(Input data begins)
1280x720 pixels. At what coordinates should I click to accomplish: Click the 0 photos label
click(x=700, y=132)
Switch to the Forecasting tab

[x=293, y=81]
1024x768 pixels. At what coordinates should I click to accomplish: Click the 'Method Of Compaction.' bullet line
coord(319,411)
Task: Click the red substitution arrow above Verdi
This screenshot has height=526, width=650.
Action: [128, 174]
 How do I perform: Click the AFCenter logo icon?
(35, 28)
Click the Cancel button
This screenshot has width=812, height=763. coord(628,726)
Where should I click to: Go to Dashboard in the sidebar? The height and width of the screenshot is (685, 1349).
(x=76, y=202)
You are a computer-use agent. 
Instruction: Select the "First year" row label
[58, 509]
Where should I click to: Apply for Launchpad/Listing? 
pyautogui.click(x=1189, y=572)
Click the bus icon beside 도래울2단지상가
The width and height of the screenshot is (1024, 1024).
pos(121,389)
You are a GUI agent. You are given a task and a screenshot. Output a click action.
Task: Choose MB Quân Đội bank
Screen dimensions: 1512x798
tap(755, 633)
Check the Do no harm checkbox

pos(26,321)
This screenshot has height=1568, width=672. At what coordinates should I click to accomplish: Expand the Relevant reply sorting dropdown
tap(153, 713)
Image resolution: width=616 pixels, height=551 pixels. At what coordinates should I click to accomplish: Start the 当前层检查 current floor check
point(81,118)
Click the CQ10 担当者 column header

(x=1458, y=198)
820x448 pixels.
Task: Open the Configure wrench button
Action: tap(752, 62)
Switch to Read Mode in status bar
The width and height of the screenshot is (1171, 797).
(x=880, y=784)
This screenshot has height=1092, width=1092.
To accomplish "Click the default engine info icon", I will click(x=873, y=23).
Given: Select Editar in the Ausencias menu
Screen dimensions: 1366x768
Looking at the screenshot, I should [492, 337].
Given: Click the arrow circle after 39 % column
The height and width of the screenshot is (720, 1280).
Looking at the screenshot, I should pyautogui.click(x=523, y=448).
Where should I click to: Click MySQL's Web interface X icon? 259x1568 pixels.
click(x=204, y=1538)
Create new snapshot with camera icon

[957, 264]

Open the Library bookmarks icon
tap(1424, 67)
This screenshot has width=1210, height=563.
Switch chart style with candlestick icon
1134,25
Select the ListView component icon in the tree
(Input data ends)
• _Task statement_: The entire listing is to be repeated exactly.

• _Output for this task_:
1280x720 pixels. At what coordinates should I click to accomplish: Click the 0 photos label
click(x=700, y=132)
Switch to the Forecasting tab

[x=293, y=81]
1024x768 pixels. At what coordinates should I click to accomplish: Click the 'Method Of Compaction.' bullet line
coord(319,411)
Task: Click the red substitution arrow above Verdi
This screenshot has height=526, width=650.
Action: [128, 174]
 How do I perform: Click the AFCenter logo icon?
(35, 28)
Click the Cancel button
This screenshot has width=812, height=763. coord(628,726)
Where should I click to: Go to Dashboard in the sidebar? The height and width of the screenshot is (685, 1349).
(x=76, y=202)
You are a computer-use agent. 
Instruction: Select the "First year" row label
[58, 509]
Where should I click to: Apply for Launchpad/Listing? 
pyautogui.click(x=1189, y=572)
Click the bus icon beside 도래울2단지상가
The width and height of the screenshot is (1024, 1024).
pos(121,389)
You are a GUI agent. You are given a task and a screenshot. Output a click action.
Task: Choose MB Quân Đội bank
Screen dimensions: 1512x798
tap(755, 633)
Check the Do no harm checkbox

pos(26,321)
This screenshot has height=1568, width=672. At what coordinates should I click to accomplish: Expand the Relevant reply sorting dropdown
tap(153, 713)
Image resolution: width=616 pixels, height=551 pixels. At what coordinates should I click to accomplish: Start the 当前层检查 current floor check
point(81,118)
Click the CQ10 担当者 column header

(x=1458, y=198)
820x448 pixels.
Task: Open the Configure wrench button
Action: tap(752, 62)
Switch to Read Mode in status bar
The width and height of the screenshot is (1171, 797).
(x=880, y=784)
This screenshot has height=1092, width=1092.
To accomplish "Click the default engine info icon", I will click(x=873, y=23).
Given: Select Editar in the Ausencias menu
Screen dimensions: 1366x768
Looking at the screenshot, I should [492, 337].
Given: Click the arrow circle after 39 % column
The height and width of the screenshot is (720, 1280).
Looking at the screenshot, I should pyautogui.click(x=523, y=448).
Where should I click to: Click MySQL's Web interface X icon? 259x1568 pixels.
click(x=204, y=1538)
Create new snapshot with camera icon

[957, 264]

Open the Library bookmarks icon
tap(1424, 67)
This screenshot has width=1210, height=563.
Switch chart style with candlestick icon
1134,25
Select the ListView component icon in the tree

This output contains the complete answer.